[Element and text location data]
************

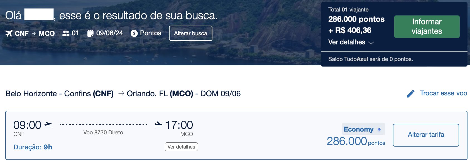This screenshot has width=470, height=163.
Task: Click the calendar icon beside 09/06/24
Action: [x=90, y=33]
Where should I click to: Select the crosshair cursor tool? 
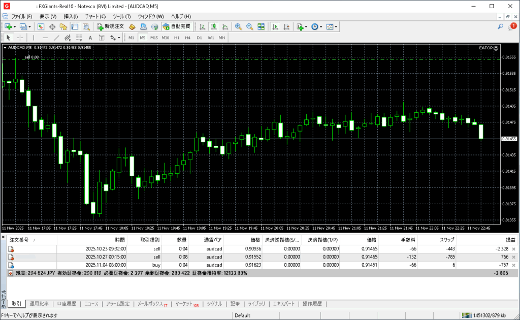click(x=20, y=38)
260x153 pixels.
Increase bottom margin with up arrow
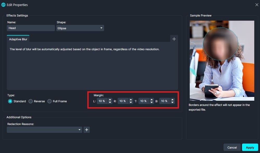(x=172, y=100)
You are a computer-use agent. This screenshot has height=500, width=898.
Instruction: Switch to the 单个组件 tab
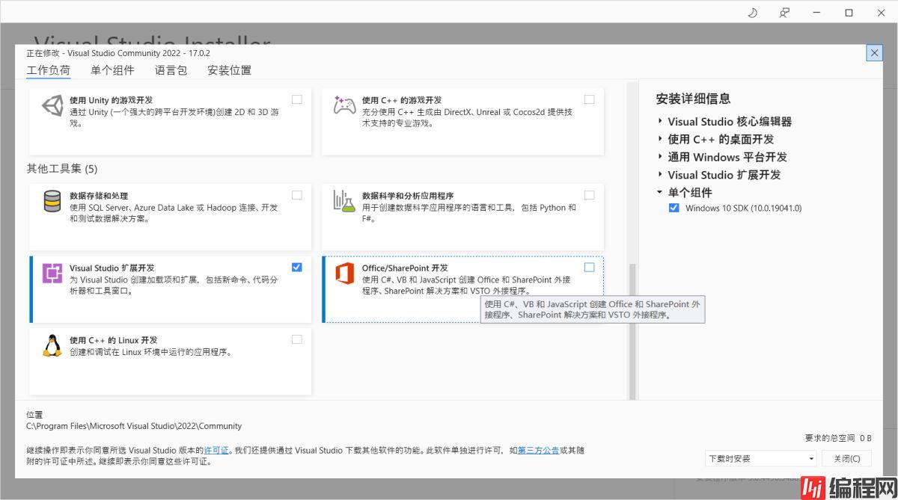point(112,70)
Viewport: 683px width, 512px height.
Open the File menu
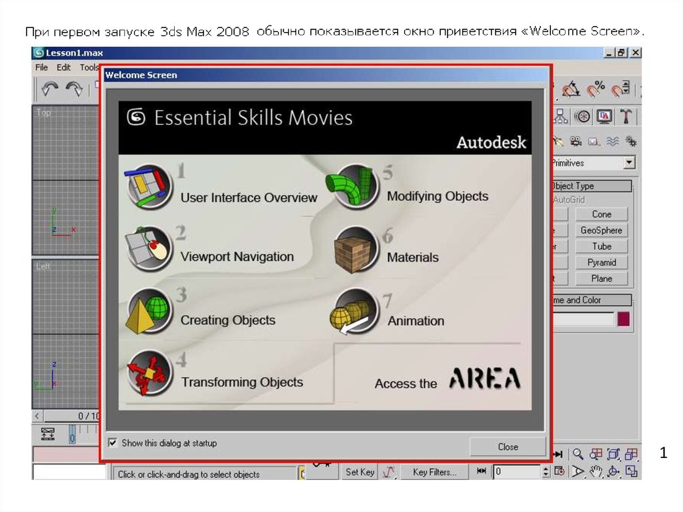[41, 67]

************

## Set exercise:
Reproduce the stretch of material from the line containing "260x153 pixels." through the end of the material, word for word, leaving out the pictures.

## The completed task:
260x153 pixels.
Increase bottom margin with up arrow
(x=172, y=100)
You are a computer-use agent. This screenshot has height=500, width=898.
Instruction: Switch to the 单个组件 tab
point(112,70)
Viewport: 683px width, 512px height.
Open the File menu
[41, 67]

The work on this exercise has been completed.